(Work required): Return the full listing below, unchanged.

(Available data):
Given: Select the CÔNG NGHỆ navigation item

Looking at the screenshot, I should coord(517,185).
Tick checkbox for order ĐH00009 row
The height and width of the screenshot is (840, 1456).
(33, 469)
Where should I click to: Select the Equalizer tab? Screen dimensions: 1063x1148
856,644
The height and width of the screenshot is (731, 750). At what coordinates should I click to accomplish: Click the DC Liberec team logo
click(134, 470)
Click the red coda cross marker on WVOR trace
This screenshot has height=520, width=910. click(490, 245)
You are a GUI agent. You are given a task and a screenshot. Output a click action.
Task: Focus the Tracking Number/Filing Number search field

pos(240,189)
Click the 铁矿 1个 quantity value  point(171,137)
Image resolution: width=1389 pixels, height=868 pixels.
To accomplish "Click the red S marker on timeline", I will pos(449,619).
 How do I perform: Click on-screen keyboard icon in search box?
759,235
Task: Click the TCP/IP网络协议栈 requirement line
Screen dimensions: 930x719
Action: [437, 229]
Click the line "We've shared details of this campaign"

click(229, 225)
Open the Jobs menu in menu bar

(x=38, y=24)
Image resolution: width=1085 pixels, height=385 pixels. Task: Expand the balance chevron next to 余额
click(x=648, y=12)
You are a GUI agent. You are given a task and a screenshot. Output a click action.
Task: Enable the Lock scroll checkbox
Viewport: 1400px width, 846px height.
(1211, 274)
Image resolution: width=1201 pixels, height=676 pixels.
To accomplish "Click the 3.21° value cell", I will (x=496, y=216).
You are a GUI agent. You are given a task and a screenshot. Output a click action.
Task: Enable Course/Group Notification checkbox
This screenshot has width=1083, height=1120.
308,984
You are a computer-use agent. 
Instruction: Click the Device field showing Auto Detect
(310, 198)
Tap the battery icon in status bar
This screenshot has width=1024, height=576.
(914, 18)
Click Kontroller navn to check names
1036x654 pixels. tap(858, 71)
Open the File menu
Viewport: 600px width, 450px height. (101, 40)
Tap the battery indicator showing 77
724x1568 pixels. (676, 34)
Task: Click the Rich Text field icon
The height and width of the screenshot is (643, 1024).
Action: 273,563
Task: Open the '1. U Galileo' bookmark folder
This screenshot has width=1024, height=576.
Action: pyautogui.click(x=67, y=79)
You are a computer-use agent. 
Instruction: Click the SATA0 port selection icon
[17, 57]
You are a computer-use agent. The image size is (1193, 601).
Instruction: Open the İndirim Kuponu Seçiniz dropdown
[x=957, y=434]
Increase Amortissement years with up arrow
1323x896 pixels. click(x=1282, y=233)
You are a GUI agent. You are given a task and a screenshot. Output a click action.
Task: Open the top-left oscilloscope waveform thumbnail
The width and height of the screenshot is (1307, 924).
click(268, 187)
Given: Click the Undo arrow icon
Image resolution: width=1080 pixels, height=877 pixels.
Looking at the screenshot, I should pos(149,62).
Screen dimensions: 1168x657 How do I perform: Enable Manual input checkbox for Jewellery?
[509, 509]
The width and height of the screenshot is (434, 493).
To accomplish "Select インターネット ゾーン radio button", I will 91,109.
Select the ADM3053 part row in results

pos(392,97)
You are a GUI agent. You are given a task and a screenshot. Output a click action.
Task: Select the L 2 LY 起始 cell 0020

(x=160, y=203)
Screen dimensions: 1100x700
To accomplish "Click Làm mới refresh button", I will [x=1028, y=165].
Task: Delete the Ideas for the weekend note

(Your solution):
Given: Select the CÔNG NGHỆ navigation item

Looking at the screenshot, I should coord(517,185).
Tick checkbox for order ĐH00009 row
The height and width of the screenshot is (840, 1456).
(33, 469)
Where should I click to: Select the Equalizer tab? Screen dimensions: 1063x1148
856,644
The height and width of the screenshot is (731, 750). At what coordinates should I click to accomplish: Click the DC Liberec team logo
click(134, 470)
Click the red coda cross marker on WVOR trace
This screenshot has height=520, width=910. click(490, 245)
You are a GUI agent. You are given a task and a screenshot. Output a click action.
Task: Focus the Tracking Number/Filing Number search field

pos(240,189)
Click the 铁矿 1个 quantity value  point(171,137)
Image resolution: width=1389 pixels, height=868 pixels.
To accomplish "Click the red S marker on timeline", I will pos(449,619).
 How do I perform: Click on-screen keyboard icon in search box?
759,235
Task: Click the TCP/IP网络协议栈 requirement line
Screen dimensions: 930x719
Action: [437, 229]
Click the line "We've shared details of this campaign"

click(229, 225)
Open the Jobs menu in menu bar

(x=38, y=24)
Image resolution: width=1085 pixels, height=385 pixels. Task: Expand the balance chevron next to 余额
click(x=648, y=12)
You are a GUI agent. You are given a task and a screenshot. Output a click action.
Task: Enable the Lock scroll checkbox
Viewport: 1400px width, 846px height.
(1211, 274)
Image resolution: width=1201 pixels, height=676 pixels.
To accomplish "Click the 3.21° value cell", I will (x=496, y=216).
You are a GUI agent. You are given a task and a screenshot. Output a click action.
Task: Enable Course/Group Notification checkbox
This screenshot has width=1083, height=1120.
308,984
You are a computer-use agent. 
Instruction: Click the Device field showing Auto Detect
(310, 198)
Tap the battery icon in status bar
This screenshot has width=1024, height=576.
(914, 18)
Click Kontroller navn to check names
1036x654 pixels. tap(858, 71)
Open the File menu
Viewport: 600px width, 450px height. (101, 40)
Tap the battery indicator showing 77
724x1568 pixels. (676, 34)
Task: Click the Rich Text field icon
The height and width of the screenshot is (643, 1024).
Action: 273,563
Task: Open the '1. U Galileo' bookmark folder
This screenshot has width=1024, height=576.
Action: pyautogui.click(x=67, y=79)
You are a computer-use agent. 
Instruction: Click the SATA0 port selection icon
[17, 57]
You are a computer-use agent. The image size is (1193, 601).
Instruction: Open the İndirim Kuponu Seçiniz dropdown
[x=957, y=434]
Increase Amortissement years with up arrow
1323x896 pixels. click(x=1282, y=233)
You are a GUI agent. You are given a task and a screenshot. Output a click action.
Task: Open the top-left oscilloscope waveform thumbnail
The width and height of the screenshot is (1307, 924).
click(268, 187)
Given: Click the Undo arrow icon
Image resolution: width=1080 pixels, height=877 pixels.
Looking at the screenshot, I should pos(149,62).
Screen dimensions: 1168x657 How do I perform: Enable Manual input checkbox for Jewellery?
[509, 509]
The width and height of the screenshot is (434, 493).
To accomplish "Select インターネット ゾーン radio button", I will 91,109.
Select the ADM3053 part row in results

pos(392,97)
You are a GUI agent. You are given a task and a screenshot. Output a click action.
Task: Select the L 2 LY 起始 cell 0020

(x=160, y=203)
Screen dimensions: 1100x700
To accomplish "Click Làm mới refresh button", I will [x=1028, y=165].
Task: Delete the Ideas for the weekend note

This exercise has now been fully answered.